Sorry you didn’t like it, lots of people love it.
I could never actually find the ingredient list. Is there one that I missed? Had to move on to another recipe.🥦
Sorry. I’m not sure why you didn’t see it. Here’s the full recipe.
Panera’s Broccoli Cheese Soup – tastes just like the real thing. the-girl-who-ate-everything.com
Panera’s Broccoli Cheddar Soup
Creamy broccoli cheddar soup is comfort food at its best and this Panera’s Broccoli Cheddar Soup is an easy dinner that hits the spot.
Course Soup
Cuisine American
Prep Time 10 minutes
Cook Time 25 minutes
Total Time 35 minutes
Yield 6 servings
Author Christy Denney
Ingredients
1/4 cup melted butter
1/2 medium onion, diced finely
1/4 cup flour
2 cups half-and-half cream
2 cups chicken stock or broth
1/2 lb broccoli (about 3 cups), chopped into bite size pieces
1 cup carrot, julienned (can buy matchstick carrots in produce section)

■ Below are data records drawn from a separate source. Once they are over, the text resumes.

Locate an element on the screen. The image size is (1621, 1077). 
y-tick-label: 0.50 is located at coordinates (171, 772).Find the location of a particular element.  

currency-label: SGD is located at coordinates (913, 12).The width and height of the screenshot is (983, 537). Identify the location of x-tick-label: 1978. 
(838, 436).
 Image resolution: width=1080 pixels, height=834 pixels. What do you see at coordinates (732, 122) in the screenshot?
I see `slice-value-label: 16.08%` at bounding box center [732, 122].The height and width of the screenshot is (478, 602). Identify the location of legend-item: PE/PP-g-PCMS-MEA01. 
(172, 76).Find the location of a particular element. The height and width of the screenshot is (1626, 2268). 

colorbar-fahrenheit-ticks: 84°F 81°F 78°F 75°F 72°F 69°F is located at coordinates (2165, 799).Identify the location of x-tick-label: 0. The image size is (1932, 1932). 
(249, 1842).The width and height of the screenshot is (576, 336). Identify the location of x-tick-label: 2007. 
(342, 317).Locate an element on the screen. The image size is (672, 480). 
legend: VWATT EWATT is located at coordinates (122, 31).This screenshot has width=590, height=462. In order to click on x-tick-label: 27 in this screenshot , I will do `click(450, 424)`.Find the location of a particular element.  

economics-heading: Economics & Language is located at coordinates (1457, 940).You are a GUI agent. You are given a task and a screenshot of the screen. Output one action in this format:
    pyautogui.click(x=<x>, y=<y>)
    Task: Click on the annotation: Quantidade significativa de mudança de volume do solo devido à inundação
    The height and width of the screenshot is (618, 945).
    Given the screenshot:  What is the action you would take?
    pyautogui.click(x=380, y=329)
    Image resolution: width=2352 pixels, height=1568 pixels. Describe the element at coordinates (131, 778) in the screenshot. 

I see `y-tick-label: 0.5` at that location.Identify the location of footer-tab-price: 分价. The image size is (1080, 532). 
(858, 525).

1/4 teaspoon nutmeg (optional but brings out the flavor)
8 ounces grated sharp cheddar cheese (2 cups)
salt and pepper
Instructions
Melt the 1/4 cup butter and sautee the onions in it until soft. Sprinkle the flour over the mixture. Cook and stir over medium heat for 1-2 minutes.
Whisk in the half & half and chicken stock.
Add the broccoli and carrots. Cook over low heat for 20-25 minutes or until the broccoli and carrots are tender.
Add salt and pepper. You can leave the soup chunky or blend about 1 cup of the soup and stir it in for a smoother soup (that’s what I do). Return to low heat and add the cheese. If your heat is too high your soup can get grainy. Stir in the nutmeg if desired.
Serve with crusty bread.
Recipe Notes
Source: http://www.food.com/recipe/panera-broccoli-cheese-soup-150384
Good basic recipe but needs adjustments! I used whole milk instead of half and half and only 2 teaspoons of flour. I used a lot more broccoli and carrots! And added garlic powder and cayenne pepper. Recipe needs more flavor and veggies!
I thought that the recipe was really good. The one thing holding me back from five stars was that I had to add more cheese and flour than it called for. I really like dipping french bread in it. We did this for a school project and the teacher I chose to give it to really loved it.
Glad you liked it.
I made this soup exactly as written except I substituted vegetable broth to make it vegetarian. Used Panera’s actual bread bowls to put the soup in and it was delicious. This recipe is definitely going in my binder. Thanks for the great recipe!
You are welcome!
This soup was so delicious!! I made it exactly as stated, except I added 1 chopped celery rib with the onion, and I used water / better than bullion instead of chicken broth. My husband could not stop talking shout how good it was, and he’s not even a “soup person.”
Thank you for this fast version of the copy cat. Totally customizable and perfect.
So unbelievably good. An excellent dupe for the Panera original. This will be printed and added to the regular meal rotation!
Is it 8oz or two cups of cheese? 2 cups is 16 oz.
It’s two cups of cheese. Cheese is measured by weight so it is 8 ounces.